PROBLEM REQUIREMENTS: Every line in the entries that holds "will" should be identified and copied.

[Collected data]

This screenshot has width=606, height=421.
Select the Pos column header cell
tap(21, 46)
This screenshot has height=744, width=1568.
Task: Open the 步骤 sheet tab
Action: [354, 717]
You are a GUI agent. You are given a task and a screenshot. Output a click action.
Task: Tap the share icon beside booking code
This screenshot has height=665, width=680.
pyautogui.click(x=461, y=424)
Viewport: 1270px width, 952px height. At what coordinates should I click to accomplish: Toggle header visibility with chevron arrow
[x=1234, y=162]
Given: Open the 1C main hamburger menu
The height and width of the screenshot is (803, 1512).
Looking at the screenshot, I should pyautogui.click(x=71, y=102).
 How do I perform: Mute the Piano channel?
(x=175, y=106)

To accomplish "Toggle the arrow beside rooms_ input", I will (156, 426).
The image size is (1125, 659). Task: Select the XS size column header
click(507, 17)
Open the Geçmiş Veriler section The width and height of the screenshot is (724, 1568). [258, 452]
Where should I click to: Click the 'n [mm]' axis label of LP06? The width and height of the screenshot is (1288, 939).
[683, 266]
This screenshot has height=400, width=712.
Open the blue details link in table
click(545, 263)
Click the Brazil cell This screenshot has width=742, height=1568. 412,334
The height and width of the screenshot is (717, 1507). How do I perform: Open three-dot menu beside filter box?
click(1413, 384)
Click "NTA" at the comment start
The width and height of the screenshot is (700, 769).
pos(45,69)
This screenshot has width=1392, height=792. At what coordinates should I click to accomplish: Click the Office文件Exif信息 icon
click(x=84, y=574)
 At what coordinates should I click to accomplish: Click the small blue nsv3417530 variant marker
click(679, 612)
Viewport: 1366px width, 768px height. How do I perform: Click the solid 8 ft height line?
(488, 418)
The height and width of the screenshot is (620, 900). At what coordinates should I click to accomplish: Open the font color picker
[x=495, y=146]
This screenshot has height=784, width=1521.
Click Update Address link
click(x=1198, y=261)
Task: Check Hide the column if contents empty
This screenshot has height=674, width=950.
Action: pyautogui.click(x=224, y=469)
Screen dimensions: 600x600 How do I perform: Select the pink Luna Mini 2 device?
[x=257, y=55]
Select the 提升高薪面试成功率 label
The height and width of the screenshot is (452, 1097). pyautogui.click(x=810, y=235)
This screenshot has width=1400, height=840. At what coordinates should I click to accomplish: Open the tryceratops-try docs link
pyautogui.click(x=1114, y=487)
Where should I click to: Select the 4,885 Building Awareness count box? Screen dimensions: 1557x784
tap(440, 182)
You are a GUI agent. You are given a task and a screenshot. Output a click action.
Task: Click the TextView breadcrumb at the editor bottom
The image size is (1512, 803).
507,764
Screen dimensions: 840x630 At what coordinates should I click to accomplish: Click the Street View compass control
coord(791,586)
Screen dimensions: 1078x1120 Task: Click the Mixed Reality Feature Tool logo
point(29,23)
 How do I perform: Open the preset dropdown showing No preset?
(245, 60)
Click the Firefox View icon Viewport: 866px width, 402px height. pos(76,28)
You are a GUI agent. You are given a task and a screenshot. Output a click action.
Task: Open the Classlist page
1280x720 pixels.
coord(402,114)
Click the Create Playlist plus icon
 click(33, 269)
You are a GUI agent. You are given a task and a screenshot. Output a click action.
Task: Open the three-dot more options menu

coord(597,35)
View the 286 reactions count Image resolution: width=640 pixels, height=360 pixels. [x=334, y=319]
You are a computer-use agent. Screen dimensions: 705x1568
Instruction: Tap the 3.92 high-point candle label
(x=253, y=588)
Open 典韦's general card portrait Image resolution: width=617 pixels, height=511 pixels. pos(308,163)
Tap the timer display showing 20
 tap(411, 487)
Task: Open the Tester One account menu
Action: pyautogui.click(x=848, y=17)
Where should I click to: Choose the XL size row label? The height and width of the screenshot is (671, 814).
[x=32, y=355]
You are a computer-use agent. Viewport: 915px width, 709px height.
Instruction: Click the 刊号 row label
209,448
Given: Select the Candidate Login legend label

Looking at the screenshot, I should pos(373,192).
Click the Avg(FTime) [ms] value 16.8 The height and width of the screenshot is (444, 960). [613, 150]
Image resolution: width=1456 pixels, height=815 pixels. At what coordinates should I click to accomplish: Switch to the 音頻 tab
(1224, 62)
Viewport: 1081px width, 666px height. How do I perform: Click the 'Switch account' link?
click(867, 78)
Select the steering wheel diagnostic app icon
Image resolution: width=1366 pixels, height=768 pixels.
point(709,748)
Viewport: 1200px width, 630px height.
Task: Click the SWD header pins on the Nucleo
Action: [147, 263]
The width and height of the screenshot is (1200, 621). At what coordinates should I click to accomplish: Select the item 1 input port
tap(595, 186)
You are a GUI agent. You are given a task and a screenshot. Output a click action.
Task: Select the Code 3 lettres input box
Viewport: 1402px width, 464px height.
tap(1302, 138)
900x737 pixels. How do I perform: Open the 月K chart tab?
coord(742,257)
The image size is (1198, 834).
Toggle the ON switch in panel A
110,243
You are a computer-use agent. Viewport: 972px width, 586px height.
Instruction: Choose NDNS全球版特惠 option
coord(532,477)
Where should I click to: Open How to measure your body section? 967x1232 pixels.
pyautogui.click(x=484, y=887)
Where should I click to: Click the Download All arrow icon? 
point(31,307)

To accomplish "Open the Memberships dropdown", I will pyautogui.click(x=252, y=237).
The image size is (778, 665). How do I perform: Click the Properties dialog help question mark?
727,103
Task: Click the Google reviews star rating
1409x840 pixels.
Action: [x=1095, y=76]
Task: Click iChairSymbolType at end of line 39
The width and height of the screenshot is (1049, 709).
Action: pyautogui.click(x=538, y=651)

ANSWER:
To accomplish "Toggle the arrow beside rooms_ input", I will (156, 426).
To accomplish "Open the Memberships dropdown", I will pyautogui.click(x=252, y=237).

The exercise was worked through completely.